# Stated problem A:
In the bilge switch thread, what rating does the breaker on the 3-way switch have?
# Stated problem B:
Translate this sentence from the bilge switch thread into Spanish: "It came with no instructions and it came exactly as pictured."
# Stated problem C:
Resume the bilge switch thread from its final sentence, picking up the wiring plan at the point where it stops.

___ Text section ___

# Bilge Switch



## NLaudy (Jun 30, 2013)

For the life of me I cannot figure out the correct way to hook up this switch/breaker! Anyone have any ideas? It came with no instructions and it came exactly as pictured. It is a 3way switch with 10amp breaker.

I am hooking it up to an Attwood Bilge pump with a float built in.


----------



## JMichael (Jun 30, 2013)

You'll want to wire it so that when set to manual, the power bypasses the float switch and goes directly to the pump motor and when set to auto the power goes through the float switch and then to the motor.

Here's a quick sketch that should be similar to what you'll need to set up. You may also have to have a ground/negative wire run up to the switch since I think I see some lights built in to the switch. Hope this helps.


----------



## NLaudy (Jul 1, 2013)

JMichael,

Thanks for the quick response. Your diagram definitely helps but I am still having a hard time understanding the bottom black wire on breaker and the center red wire on switch. I want to make sure I hook this up right.

Here is what I am thinking...

BILGE SWITCH PANEL:
* White Wire- Hooks to manual wire on Bilge.

___ Given information ___

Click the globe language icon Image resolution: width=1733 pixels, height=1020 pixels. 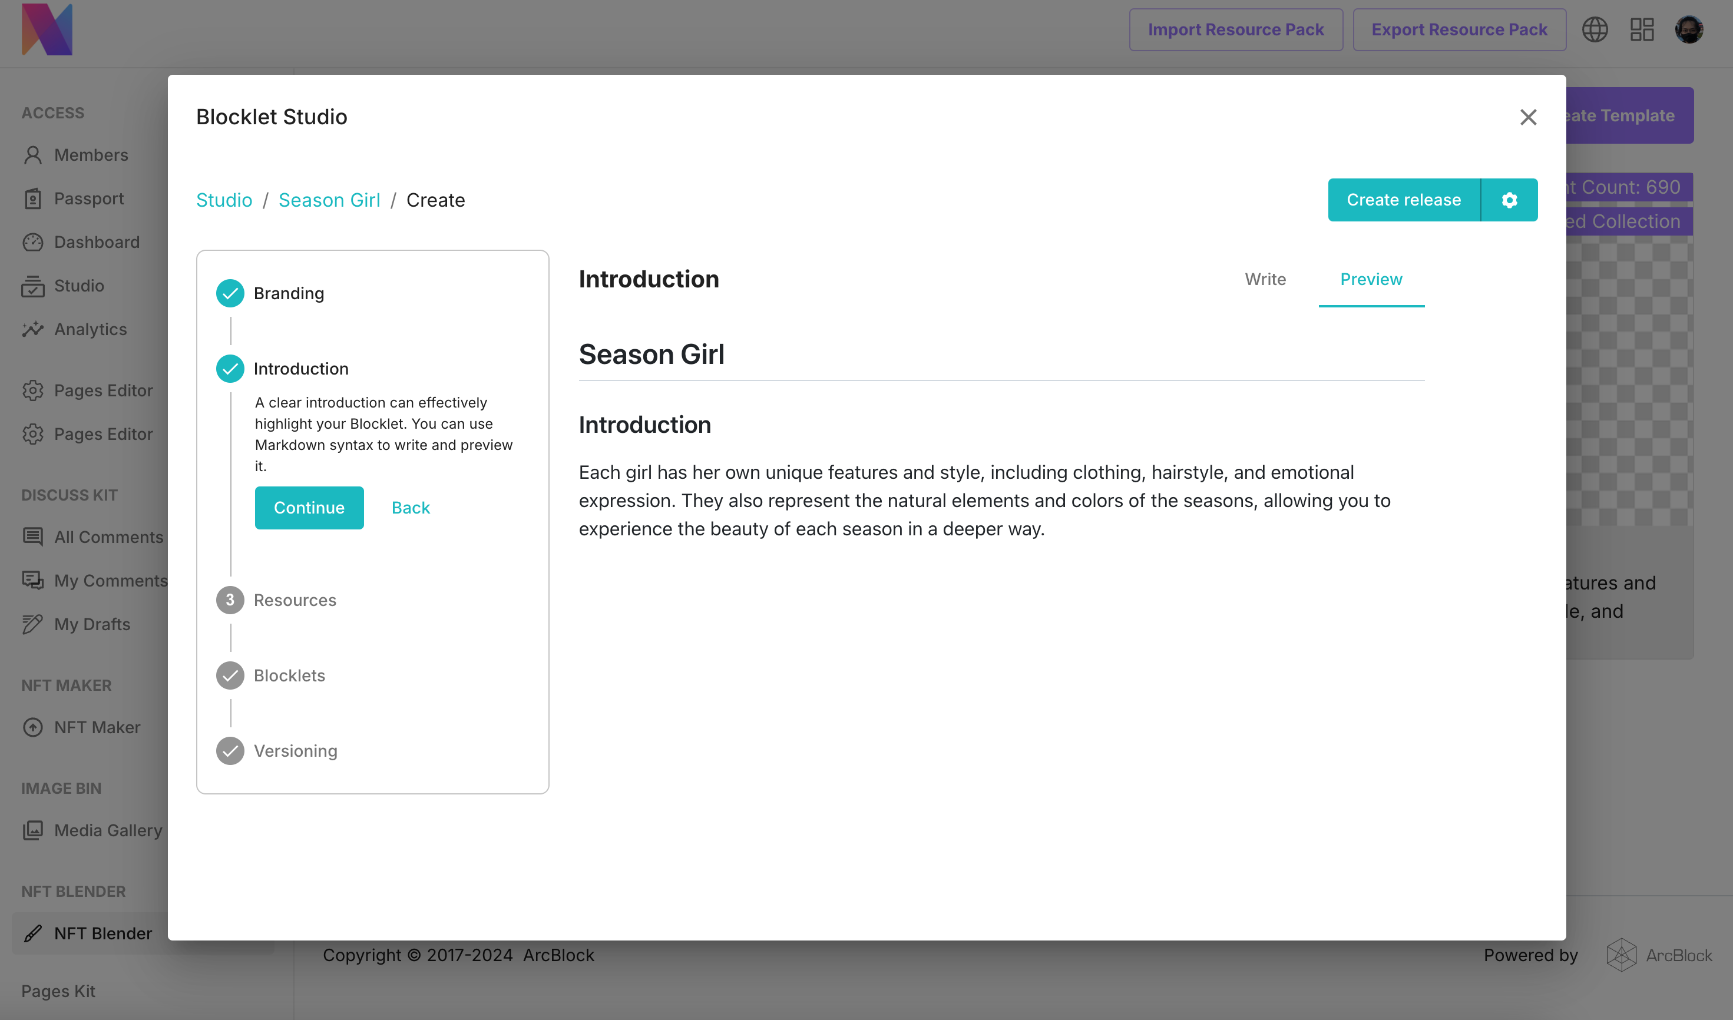point(1594,30)
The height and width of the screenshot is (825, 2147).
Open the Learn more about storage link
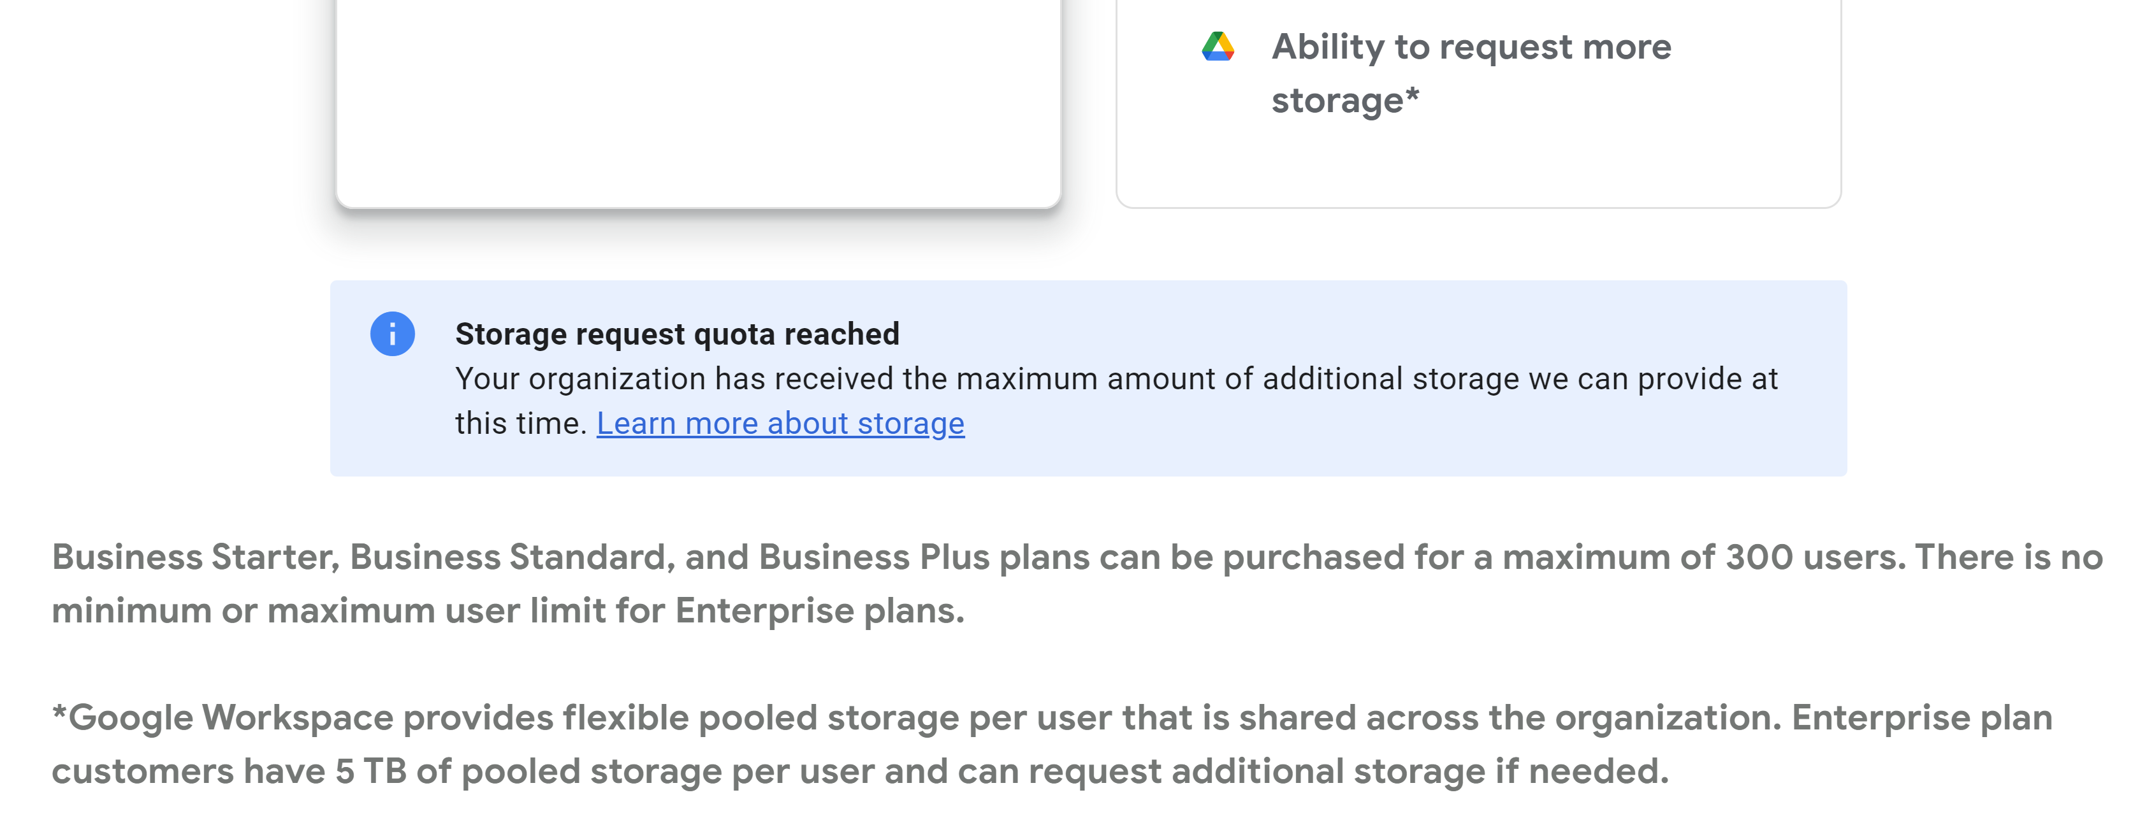point(780,424)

___

# Answer A:
10 amps.

# Answer B:
Vino sin instrucciones y llegó exactamente como en la foto.

# Answer C:
* Center Red Wire- Where does this go? Typically it would be the positive going to the battery but that would defeat the purpose of the breaker? Does it get hooked to the bottom black wire on breaker? 
* Other Red Wire- Hooks to auto wire on Bilge.
* Top Black Wire on Breaker- As you can kind of see... this connector has two wires. One in connected to the bar of the 3ways switch as shown in pic and the other is just sticking up. I believe this is the ground wire and goes to negative.
* Bottom Black Wire on Breaker- I believe this is the positive that would go to the battery?


Thanks for any help!


----------



## Quackrstackr (Jul 1, 2013)

https://legacy.shurflo.com/pdf/Marine/911_trouble_shooting/911-614-E.pdf


----------



## NLaudy (Jul 1, 2013)

Quack,

Thanks for the link. The only problem is that the document only shows how to hook up a 3way switch with an inline fuse. If I hook up my switch directly to the battery as it shows, the current won't be running through the breaker as you want it. That is where the confusion is coming from for me.


----------



## Quackrstackr (Jul 1, 2013)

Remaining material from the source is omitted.